There are several key differences between micropool’s behavior and rayon, for instance:

  1. The outer call to join occurs on an external thread. With rayon, this call would simply block and the main thread would wait for pool threads to finish both halves of join. With micropool, the external thread helps.
  2. Because the calling thread always helps complete its work, progress on a synchronous task never stalls. In contrast, if the rayon thread pool is saturated with tasks, the call to join might be long and unpredictable - the rayon workers would need to finish their current tasks first, even if those tasks are unrelated.
  3. When the external thread finishes its work, and is blocking on the result of join, there is other work available: the background_task. In this case, completion of background_task is not required for join to return. As such, the external thread will never run it. In contrast, if a rayon thread is blocked, it may run unrelated work in the meantime, so it may take a long/unpredictable amount of time before control flow returns from the join.
  4. Worker threads will always help with synchronous work (like join) before processing asynchronous tasks created via spawn. This natural separation of foreground and background work ensures that the most important foreground tasks - like per-frame rendering or physics in a agame engine - happen first.
  5. According to Dennis Gustafsson, workers that spin while waiting for new tasks sometimes perform better than workers that sleep. When many short tasks are scheduled, the overhead of operating system calls for sleeping can outweight the wasted compute. micropool compensates for this by spinning threads before they sleep.

Modules§

iter
Iterator adaptors to define parallel pipelines more conveniently.

Structs§

OwnedTask
A task whose result is exclusively owned by the caller.
SharedTask
A clonable task whose result can be shared by reference.
ThreadPool
Represents a user-created thread pool.
ThreadPoolBuilder
Determines how a thread pool will behave.

Functions§

join
Takes two closures and potentially runs them in parallel. It returns a pair of the results from those closures.
num_threads
The total number of worker threads in the current pool.
spawn_owned
Spawns an asynchronous task on the current thread pool.

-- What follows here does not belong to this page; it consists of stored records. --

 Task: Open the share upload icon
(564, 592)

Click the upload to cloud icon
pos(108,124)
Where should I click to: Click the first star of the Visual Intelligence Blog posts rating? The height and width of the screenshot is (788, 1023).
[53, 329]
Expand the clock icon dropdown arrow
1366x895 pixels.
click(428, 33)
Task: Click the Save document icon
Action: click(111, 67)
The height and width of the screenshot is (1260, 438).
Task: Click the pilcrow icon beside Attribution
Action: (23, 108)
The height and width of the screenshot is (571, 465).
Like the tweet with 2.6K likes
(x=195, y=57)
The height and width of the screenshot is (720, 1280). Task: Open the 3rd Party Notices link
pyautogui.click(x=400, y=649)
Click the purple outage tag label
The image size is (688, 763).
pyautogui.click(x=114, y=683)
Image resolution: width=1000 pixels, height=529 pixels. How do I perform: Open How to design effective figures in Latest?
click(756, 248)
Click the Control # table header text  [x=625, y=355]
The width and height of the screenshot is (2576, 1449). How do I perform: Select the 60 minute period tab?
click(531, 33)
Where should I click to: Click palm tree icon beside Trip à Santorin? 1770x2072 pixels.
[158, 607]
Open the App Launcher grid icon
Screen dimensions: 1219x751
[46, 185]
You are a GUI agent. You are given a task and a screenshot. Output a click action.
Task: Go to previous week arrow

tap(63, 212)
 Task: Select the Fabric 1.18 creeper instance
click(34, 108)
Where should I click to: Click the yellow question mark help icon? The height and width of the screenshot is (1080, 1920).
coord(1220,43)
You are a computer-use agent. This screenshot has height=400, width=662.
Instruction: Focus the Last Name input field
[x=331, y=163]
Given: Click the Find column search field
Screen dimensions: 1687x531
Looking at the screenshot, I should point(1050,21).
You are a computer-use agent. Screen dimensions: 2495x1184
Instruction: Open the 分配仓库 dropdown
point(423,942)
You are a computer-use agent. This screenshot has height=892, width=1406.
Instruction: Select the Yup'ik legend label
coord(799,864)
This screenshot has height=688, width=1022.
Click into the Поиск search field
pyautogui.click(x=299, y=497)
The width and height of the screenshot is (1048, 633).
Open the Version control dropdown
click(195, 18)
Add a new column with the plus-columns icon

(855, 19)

The returned handle can be used to obtain the result.
spawn_shared
Spawns a shared asynchronous task on the current thread pool. The returned handle can be used to obtain the result.
split_by
Execute paralight iterators by batching elements. Every iterator will be broken up into chunks separate work units, which may be processed in parallel.
split_by_threads
Execute paralight iterators by batching elements. Every iterator will be broken up into N separate work units, where N is the number of pool threads. Each unit may be processed in parallel.
split_per
Execute paralight iterators by batching elements. Each group of chunk_size elements may be processed by a single thread.
split_per_item
Execute paralight iterators with maximal parallelism. Every iterator item may be processed on a separate thread.